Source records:
-*-
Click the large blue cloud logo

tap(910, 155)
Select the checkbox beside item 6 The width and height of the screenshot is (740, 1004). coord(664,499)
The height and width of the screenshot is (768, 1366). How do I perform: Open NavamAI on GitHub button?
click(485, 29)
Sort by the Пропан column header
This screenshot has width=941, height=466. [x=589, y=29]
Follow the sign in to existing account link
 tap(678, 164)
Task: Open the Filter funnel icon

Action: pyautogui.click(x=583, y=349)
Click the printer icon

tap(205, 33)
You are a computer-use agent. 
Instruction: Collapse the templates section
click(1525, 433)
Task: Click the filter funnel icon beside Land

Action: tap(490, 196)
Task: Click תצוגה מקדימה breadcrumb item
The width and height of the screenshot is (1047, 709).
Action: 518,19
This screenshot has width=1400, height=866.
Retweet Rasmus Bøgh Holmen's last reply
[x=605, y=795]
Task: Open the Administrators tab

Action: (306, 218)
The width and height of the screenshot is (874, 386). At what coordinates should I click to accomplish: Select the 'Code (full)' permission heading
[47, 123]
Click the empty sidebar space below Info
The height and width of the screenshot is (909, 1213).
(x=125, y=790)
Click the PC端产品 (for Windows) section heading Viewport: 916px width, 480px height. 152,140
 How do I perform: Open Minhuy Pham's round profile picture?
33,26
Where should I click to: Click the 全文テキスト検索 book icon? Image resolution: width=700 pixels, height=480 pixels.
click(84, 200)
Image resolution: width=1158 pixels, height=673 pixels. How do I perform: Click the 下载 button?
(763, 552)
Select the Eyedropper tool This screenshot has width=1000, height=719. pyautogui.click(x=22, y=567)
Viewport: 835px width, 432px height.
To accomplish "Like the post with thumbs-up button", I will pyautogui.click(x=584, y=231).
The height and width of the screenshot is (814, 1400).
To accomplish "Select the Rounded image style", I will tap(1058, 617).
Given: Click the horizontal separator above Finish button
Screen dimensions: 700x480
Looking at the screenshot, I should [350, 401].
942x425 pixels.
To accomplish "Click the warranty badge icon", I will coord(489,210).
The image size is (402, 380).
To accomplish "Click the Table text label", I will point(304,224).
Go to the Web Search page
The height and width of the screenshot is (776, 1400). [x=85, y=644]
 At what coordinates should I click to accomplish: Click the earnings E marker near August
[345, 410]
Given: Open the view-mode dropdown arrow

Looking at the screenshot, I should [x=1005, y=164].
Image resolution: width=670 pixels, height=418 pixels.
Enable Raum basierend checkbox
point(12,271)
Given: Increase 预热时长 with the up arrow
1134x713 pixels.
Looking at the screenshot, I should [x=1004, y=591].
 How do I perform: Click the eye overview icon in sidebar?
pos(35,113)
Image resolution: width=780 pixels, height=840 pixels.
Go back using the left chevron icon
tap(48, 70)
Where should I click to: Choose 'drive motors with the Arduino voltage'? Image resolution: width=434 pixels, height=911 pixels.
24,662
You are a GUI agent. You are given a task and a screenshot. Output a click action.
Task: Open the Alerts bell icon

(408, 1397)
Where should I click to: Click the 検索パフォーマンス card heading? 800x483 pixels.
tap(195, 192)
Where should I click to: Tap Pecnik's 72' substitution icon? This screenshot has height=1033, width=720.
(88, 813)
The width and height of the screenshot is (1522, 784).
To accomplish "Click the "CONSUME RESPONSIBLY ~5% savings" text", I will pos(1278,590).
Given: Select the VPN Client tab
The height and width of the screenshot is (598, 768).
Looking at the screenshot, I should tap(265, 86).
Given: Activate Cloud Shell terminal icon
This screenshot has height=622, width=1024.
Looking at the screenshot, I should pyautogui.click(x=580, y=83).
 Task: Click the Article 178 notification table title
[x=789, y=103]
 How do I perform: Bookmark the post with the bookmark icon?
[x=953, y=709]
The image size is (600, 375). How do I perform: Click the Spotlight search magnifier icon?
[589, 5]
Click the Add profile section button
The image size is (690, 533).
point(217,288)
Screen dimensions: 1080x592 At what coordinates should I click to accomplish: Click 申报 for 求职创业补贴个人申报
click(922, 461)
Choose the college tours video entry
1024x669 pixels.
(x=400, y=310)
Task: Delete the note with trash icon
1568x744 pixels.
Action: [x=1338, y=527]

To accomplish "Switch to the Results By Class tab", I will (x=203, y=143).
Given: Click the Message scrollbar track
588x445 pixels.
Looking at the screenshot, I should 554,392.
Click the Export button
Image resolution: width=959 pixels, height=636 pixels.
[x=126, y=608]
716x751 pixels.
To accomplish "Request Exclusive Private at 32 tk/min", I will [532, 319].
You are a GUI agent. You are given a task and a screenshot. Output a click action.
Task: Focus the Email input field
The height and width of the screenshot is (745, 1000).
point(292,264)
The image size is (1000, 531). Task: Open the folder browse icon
-*-
**What you will do:** Working through the entries line by line, count those containing "Viewport" and report only the number.

**Answer to this task:** 2